Of course this kind of simplistic “get everything” only really makes sense if the entire dataset+indexes fit in memory, otherwise you’ll want to be more selective. Still, you could use the above as a basis, perhaps using another table to provide a list of tables/indexes to be excluded – or if the schema is really stable, simply have a list of tables/indexes to be included instead of dynamically using information_schema.

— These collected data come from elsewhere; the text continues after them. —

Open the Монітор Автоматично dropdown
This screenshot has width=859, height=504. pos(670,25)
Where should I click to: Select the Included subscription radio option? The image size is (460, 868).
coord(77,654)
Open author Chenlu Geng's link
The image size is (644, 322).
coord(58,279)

Practical (albeit niche) application:

In a system with multiple slaves, adding in a new slave makes it start with cold caches, but since with loadbalancing it will pick up only some of the load it often works out ok. However, some environments have dual masters but the application is not able to do read/write splits to utilise slaves. In that case all the reads also go to the active master. Consequentially, the passive master will have relatively cold caches (only rows/indexes that have been updated will be in memory) so in case of a failover the amount of disk reads for the many concurrent SELECT queries will go through the roof – temporarily slowing the effective performance to a dismal crawl: each query takes longer with the required additional disk access so depending on the setup the server may even run out of connections which in turn upsets the application servers. It’d sort itself out but a) it looks very bad on the frontend and b) it may take a number of minutes.

The above construct prevents that scenario, and as mentioned it can be used as a basis to deal with other situations. Not many people know about the init-file option, so this is a nice example.

If you want to know how the SQL works, read on. The original line is very long so I’ll reprint it below with some reformatting:

  'SELECT COUNT(`',column_name,'`)
          FROM `',table_schema,'`.`',table_name,
          '` FORCE INDEX (`',index_name,'`)'
  INTO @sql
  FROM information_schema.statistics
  WHERE table_schema NOT IN ('information_schema','mysql')
  AND seq_in_index = 1;

The outer query grabs each regular db/table/index/firstcol name that exists in the server, writing out a SELECT query that counts all not-NULL values of the indexed column (so it must scan the index), forcing that specific index. We then abuse the versatile and flexible GROUP_CONCAT() function to glue all those SELECTs together, with “UNION ALL” inbetween. The result is a single very long string, so we need to tweak the maximum allowed group_concat output beforehand to prevent truncation.